I find it mind-boggling that even Smalltalkers are complaining about 
this "bad" image idea, when it's one of the major factors in their 
superior productivity. Let's not even mention the benefit for 
development of living in the same space as both the target application 
and the development environment. Even for deployment it is a great 
debugging aid to just leave all the tools in the image (just hide them), 
so when the inevitable occurs, you are not stranded (like in the crappy 
languages) with an unwound stack that you cannot debug.
Of course, one can do stupid things with an image: one can save it with 
all kinds of external resources open etc. But, you know, if it hurts, 
don't do it. Does this mean we should all give up all the amazing 
benefits that we enjoy, simply because somebody could be stupid and use 
it poorly? This is like saying that merely because one could take a copy 
of a hibernated OS image from a laptop and move it in a different, 
inappropriate place where it could break when started, we should all 
give up the capability of doing hibernation on our laptops.
And why do you conflate the image "problem" with modifying base classes? 
If somebody really wants to, now that we have the full sources to the 
Java class libraries, nothing stops anybody from modifying them, putting 
them in a jar and the jar in the classpath. Yes, many will shoot 
themselves in the foot in the process, but if somebody can make a useful 
bugfix/feature that Sun has not thought of, why not?

Of course a Smalltalk app can be separated. It may be painful. I went 
through that pain just for kicks with the VW base image when I had too 
much time on my hands during the post-internet bubble downturn. I did it 
by talking to my target image through tcp-ip, and slowly peeling away. 
Craig demonstrated another, more productive way in Squeak. The thing is, 
it is possible, and to my mind, the main reason it is not in wide use is 
because that dreadful image problem is not as dreadful as it is made out 
to be (by some).


>> And here I have to disagree again. I have worked on a large and successful
>> Smalltalk project, where some such internal machinery was developed to add
>> all kinds of semantics to the slots: default values/initializers,
>> constraints (types/values), persistence, object-graph ownership relations,
>> ... Yes, if you looked, you could see the wiring.
>>     
>
> I'd be interested to see an example. I really mean it. Especially
> default values/initializers.
>
>   
Well, I cannot offer you or Stef code, it is a proprietary application.
But I can talk about it, and there is nothing special about the code. It 
is not deeply hackish/mop-ish from an implementation point of view. Of 
course, it is so from a conceptual point of view.

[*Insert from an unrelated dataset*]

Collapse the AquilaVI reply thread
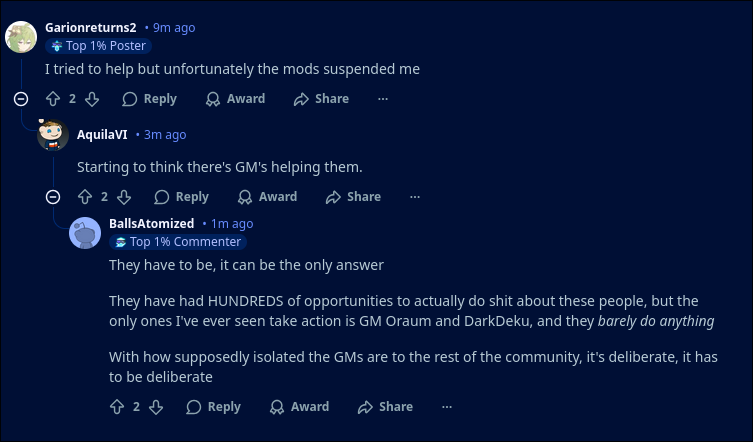The image size is (753, 442). tap(53, 197)
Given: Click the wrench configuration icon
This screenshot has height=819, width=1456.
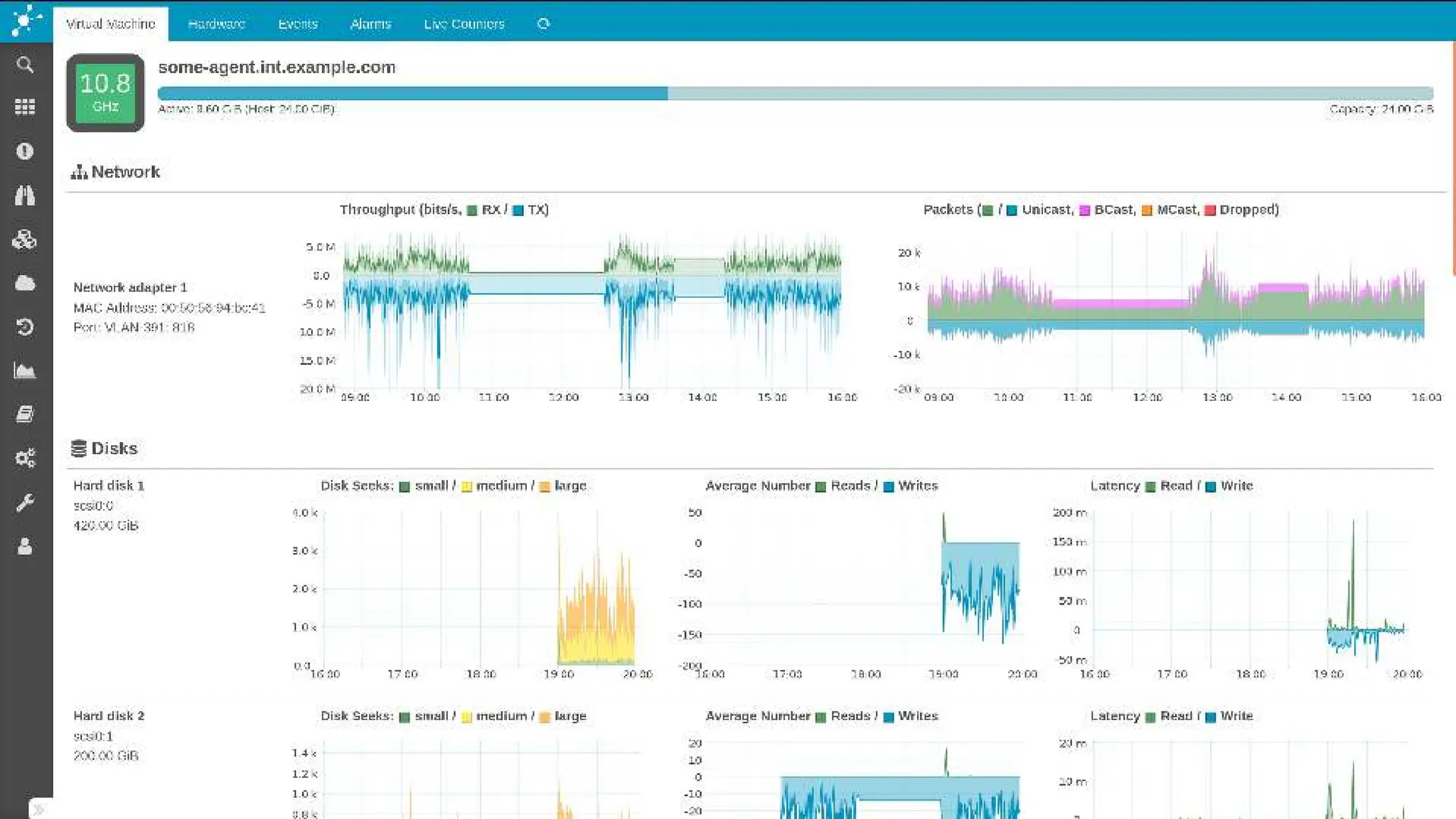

I think the main insight was that these do not have to be universal 
features in the image, they do not need to include the base classes, 
anyway the base image code would not know what to do with them. So if we 
only need them for application-specific code, we can simply make all our 
classes be subclasses of a certain class, let's call it Special, and 
restrict our modifications to these subclasses. Well, I lied, there was 
a need for a few special base classes (collections), and as a result 
there was a little bit of hierarchy duplication because collection-like 
classes were created as subclasses of Special.
The rest was achieved by modifying the browsers, to make them aware of 
(and to display and make editable) the extra features. This was all the 
meta-layer separation that we needed, the wiring was almost never 
touched, and all the development happened through normal (but enhanced) 
browsers. This had a very natural feeling to it, it almost looked like 
Smalltalk itself had those extra properties.